Gerek 4447, gerek 4759 sayılı kanunlar ve bu kanunların SSK’daki genelgesi olan 12-99 Ek sayılı Genelge’de ayrıntılı olarak açıklandığı üzere kimin hangi kademeye-yaşa tabi olduğuna bakılırken, işe giriş tarihinin 18 yaşından önce veya sonra olduğuna bakılmayacaktır. İşte bu nedenle de siz 03.05.1982 işe giriş tarihinizle 46 yaşında (14.10.2012 günü) SSK’dan emekli olacaksınız.
SSK’nın konuyla ilgili 12-99 Ek Sayılı genelgesinin ilgili bölümüne göre; “…6. 506 sayılı Kanunun 60’ıncı maddesinin (G) bendi ve Geçici 54 üncü maddesi gereğince, 01/04/1981 tarihinden sonra ve 18 yaşını doldurmadan önce malullük, yaşlılık ve ölüm sigortalarına tescil edilmiş olanların, sigortalılık süreleri 18 yaşını doldurdukları tarihte başlamış sayılmaktadır.

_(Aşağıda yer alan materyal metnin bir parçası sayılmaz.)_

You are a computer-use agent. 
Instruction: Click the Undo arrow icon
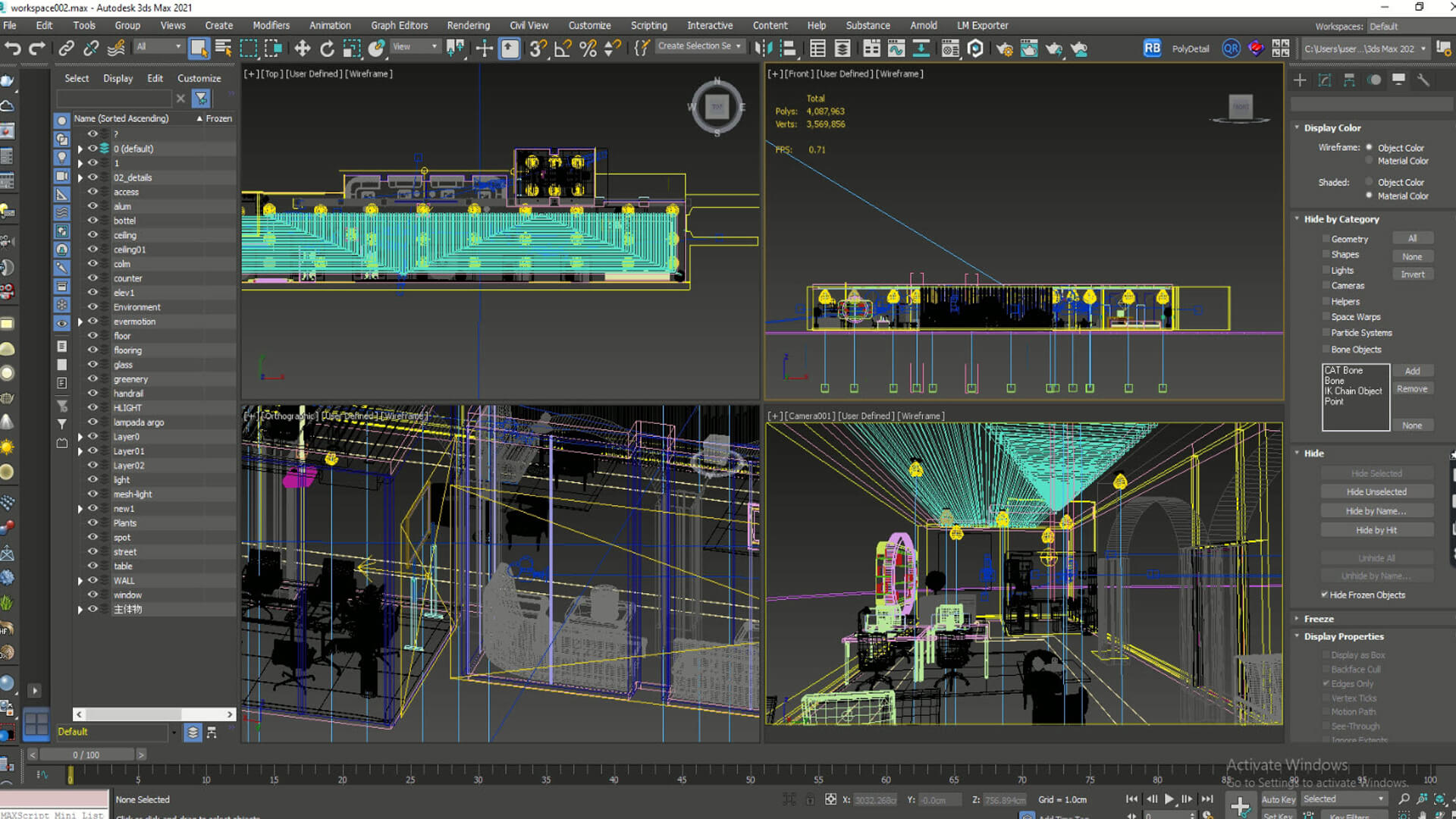point(13,49)
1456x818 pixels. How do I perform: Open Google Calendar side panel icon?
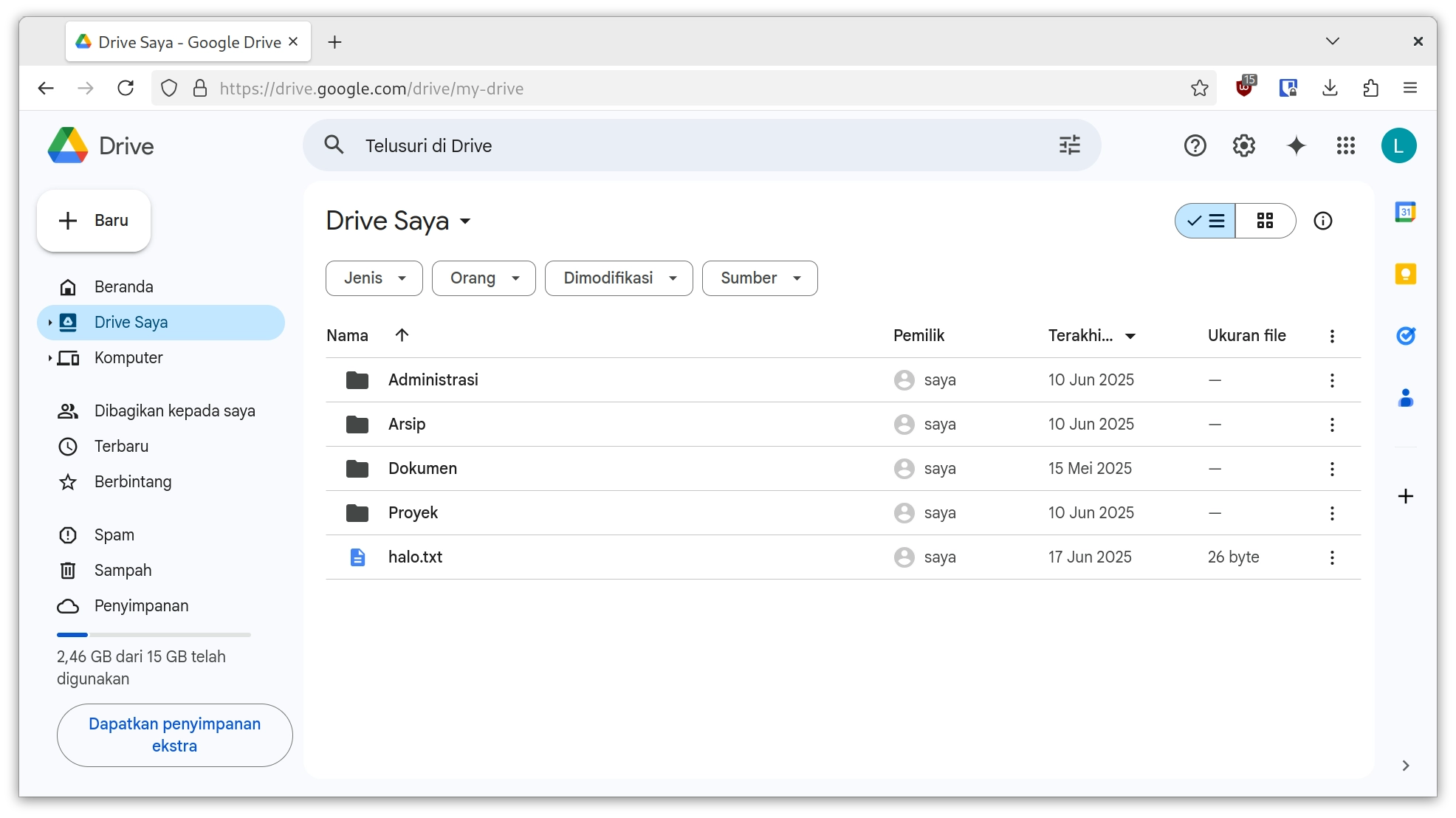[1405, 213]
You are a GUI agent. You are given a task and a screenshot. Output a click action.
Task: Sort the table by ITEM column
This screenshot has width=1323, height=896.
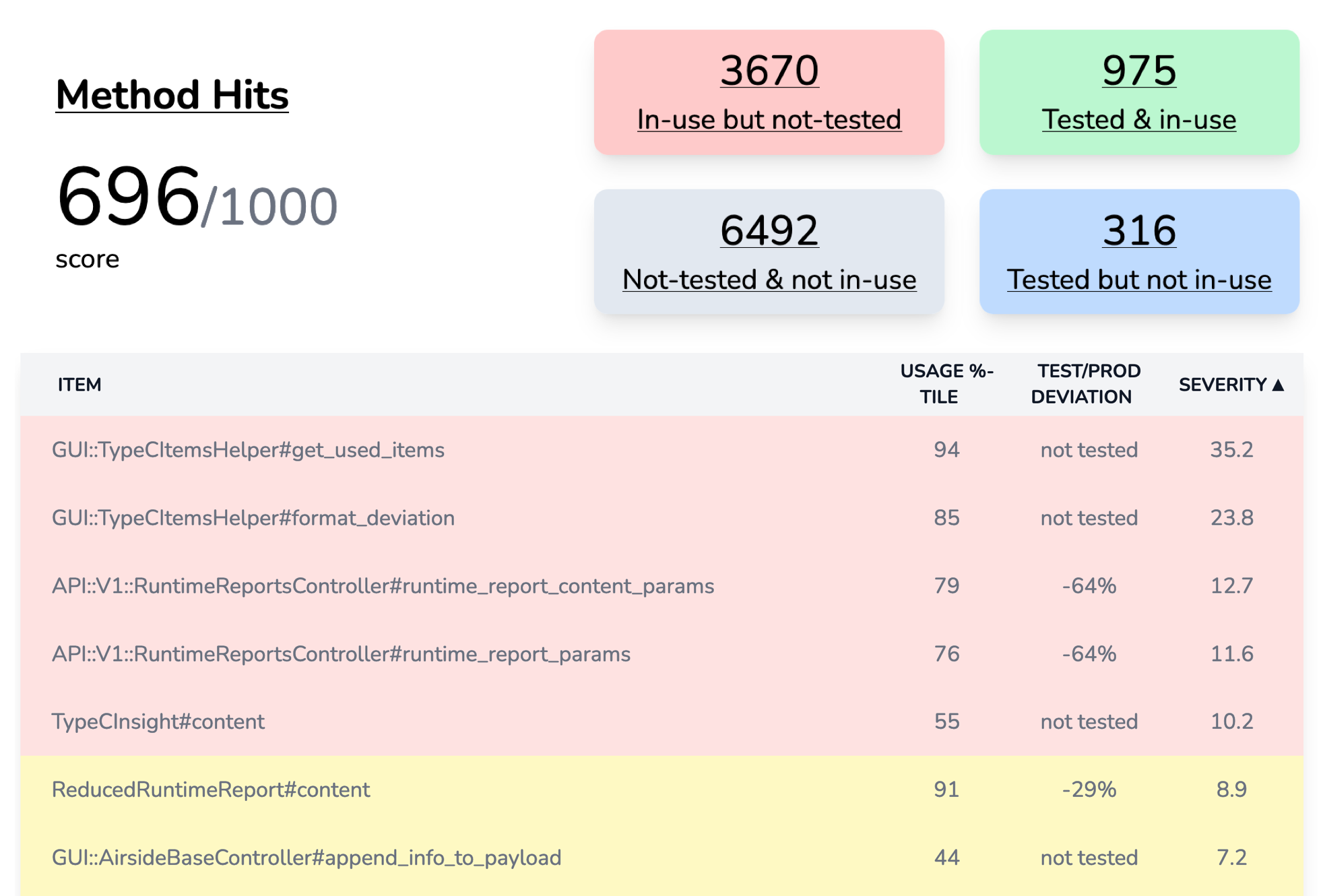click(78, 384)
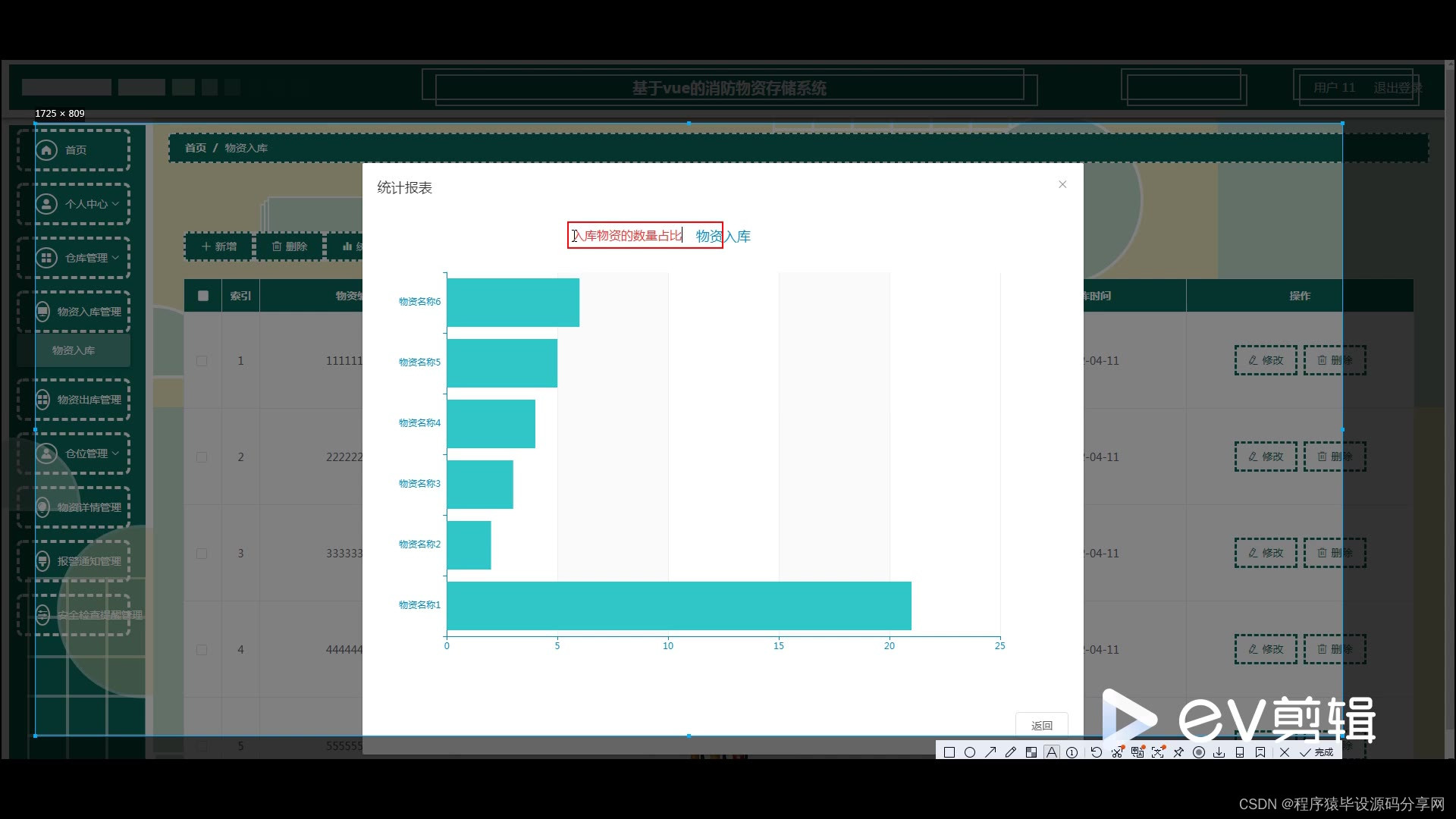Image resolution: width=1456 pixels, height=819 pixels.
Task: Open 首页 in the sidebar
Action: [x=74, y=150]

Bu uygulama, 506 sayılı Kanunun 60’ncı maddesinde yaşlılık aylığı bağlanması için öngörülen sigortalılık süreleri ile sınırlı olup, yeni Kanunda bu hususta herhangi bir hüküm bulunmadığından, 506 sayılı Kanuna eklenen Geçici 81’inci maddenin (B) bendi ve (C/b) alt bendinde belirtilen sigortalılık sürelerinin hesabında 18 yaş sınırlaması uygulanmayacaktır…”
Kısa…kısa…
Uğur Ürkmez-1963 doğum yılınız, 16.01.1985 Bağ-Kur başlangıcınız ve süresiniz belirtmediğiniz askerlik borçlanmanızla birlikte en az 25 tam yıl (9000 gün) prim ödemek şartıyla 47 yaşında yani 2010 yılında Bağ-Kur’dan emekli olursunuz.
Murat Yavuz-30.04.1966 doğumlu anneniz, 03.03.1983 sigorta başlangıcı ve var olan 121 günü ne zaman 5000 güne tamamlarsa tamamladığı gün emekli olabileceği gibi 3600 gün sayısı ile de 58 yaşında yani 30.04.2024 gününden sonra emekli olur. Yapmanız gereken annenizin sigortalı bir işe girmesidir. Bu arada isterse ev hanımı olarak çalışmadan Bağ-Kur’a isteğe bağlı prim ödeyerek de 5400 gün sayısı ile 56 yaşında da emekli olabilir.